April 24, 2018 CNA Daily News 0

Rome, Italy, Apr 24, 2018 / 11:12 am (CNA/EWTN News).- At the age of 16, Deborah Kloos was a distraught young woman who turned to the Church in hopes of finding solace, peace, and a reprieve from a “dysfunctional” and complicated family life.

She attended Mass often and sought comfort in the Eucharist. But she was sexually abused by a parish priest in Ontario.

After years of living with anger, sadness, and guilt, Kloos made her way back to the Church and was able to find healing through the sacraments.
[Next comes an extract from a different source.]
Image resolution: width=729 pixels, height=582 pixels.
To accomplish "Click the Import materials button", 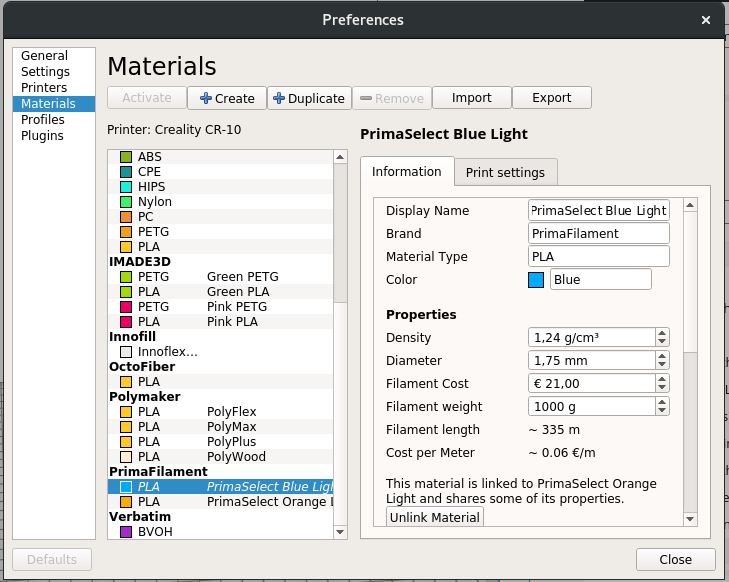I will pos(471,98).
Now, she wants the Church to make praying for abuse survivors a priority.

She believes the Church has made progress on the abuse front, and has said that for real healing to happen, learning to forgive is key, as is keeping a positive attitude about the concrete efforts the Church is making.

“If we want to heal and make progress in healing we have to open up our hearts, pray together, communicate with one another, forgive one another, focus on the small changes in progress because they all count,” Kloos told CNA.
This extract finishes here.